__ENTRIES SHOWN__.

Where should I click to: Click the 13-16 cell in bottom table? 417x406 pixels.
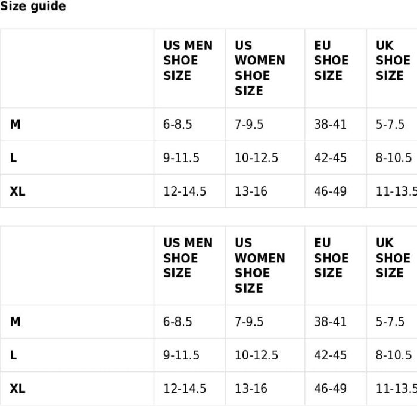pos(251,389)
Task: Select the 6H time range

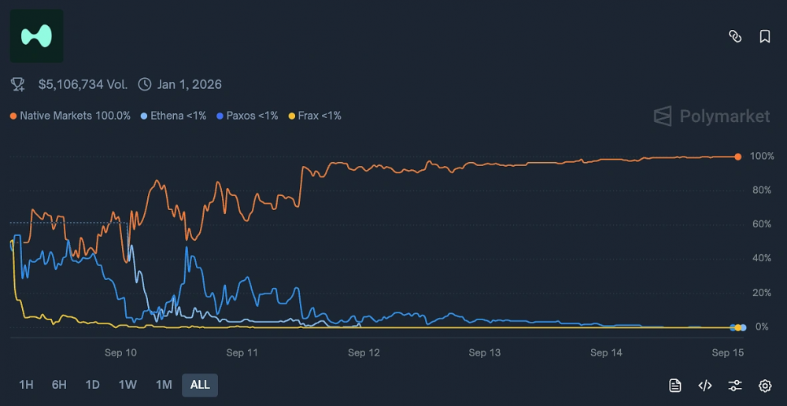Action: (x=59, y=385)
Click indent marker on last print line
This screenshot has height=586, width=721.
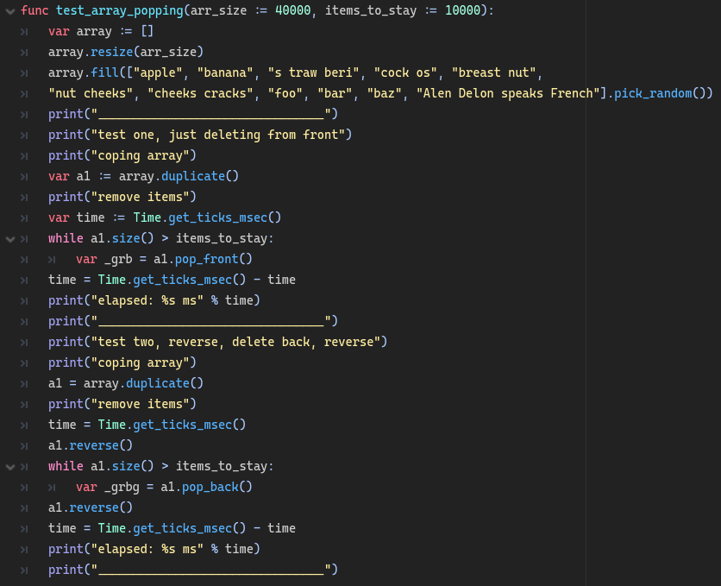pos(24,570)
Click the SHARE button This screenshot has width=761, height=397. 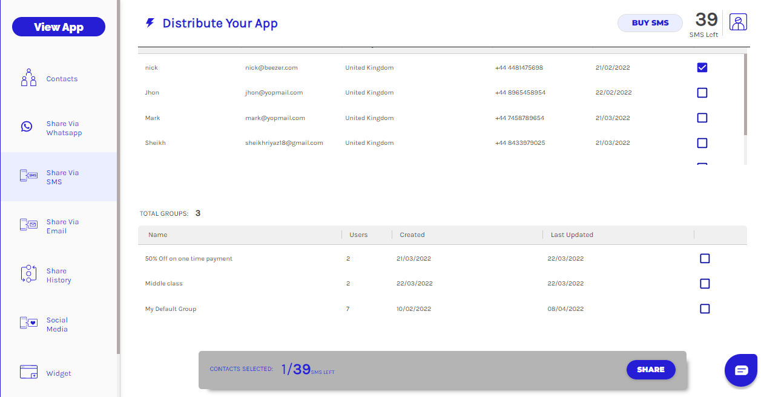pos(651,370)
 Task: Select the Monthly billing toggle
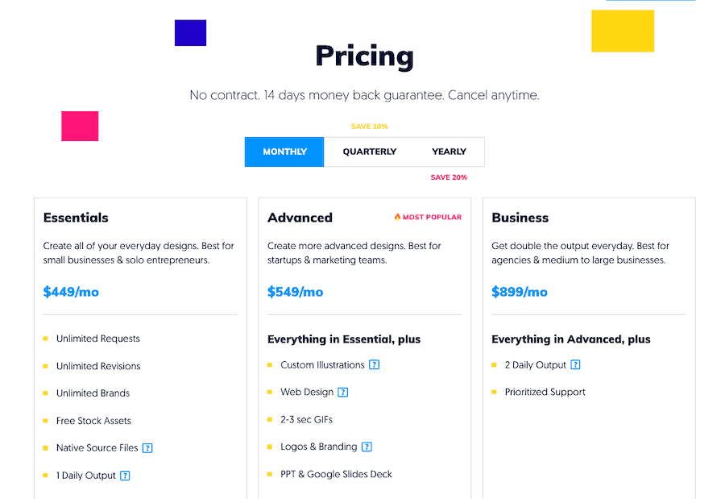click(x=284, y=152)
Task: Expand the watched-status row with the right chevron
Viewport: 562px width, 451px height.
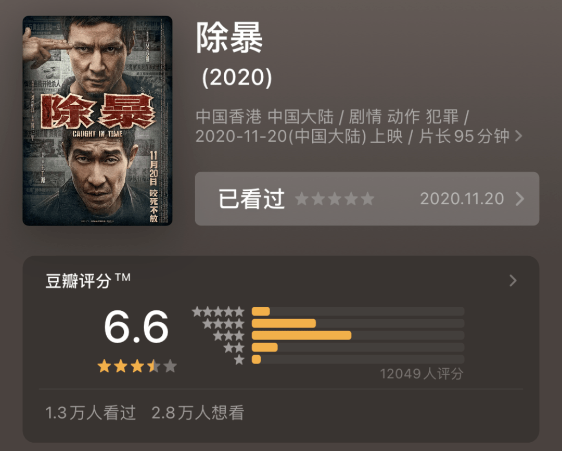Action: click(x=520, y=199)
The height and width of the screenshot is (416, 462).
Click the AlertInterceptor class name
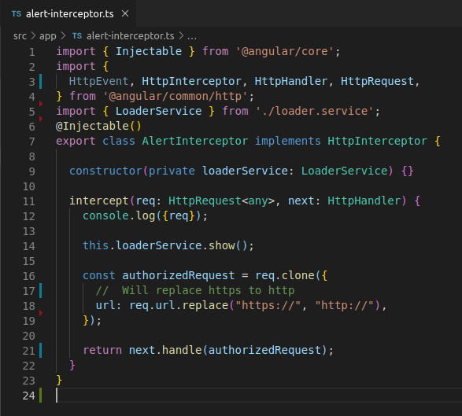point(194,141)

__WORK TASK__. The lines to write out run from the one containing "Task: Expand the" through the final line of the material above, both included; write them out exactly, with no pictures.

__RESULT BELOW__.
Task: Expand the watched-status row with the right chevron
Viewport: 562px width, 451px height.
Action: click(x=520, y=199)
The height and width of the screenshot is (416, 462).
Click the AlertInterceptor class name
point(194,141)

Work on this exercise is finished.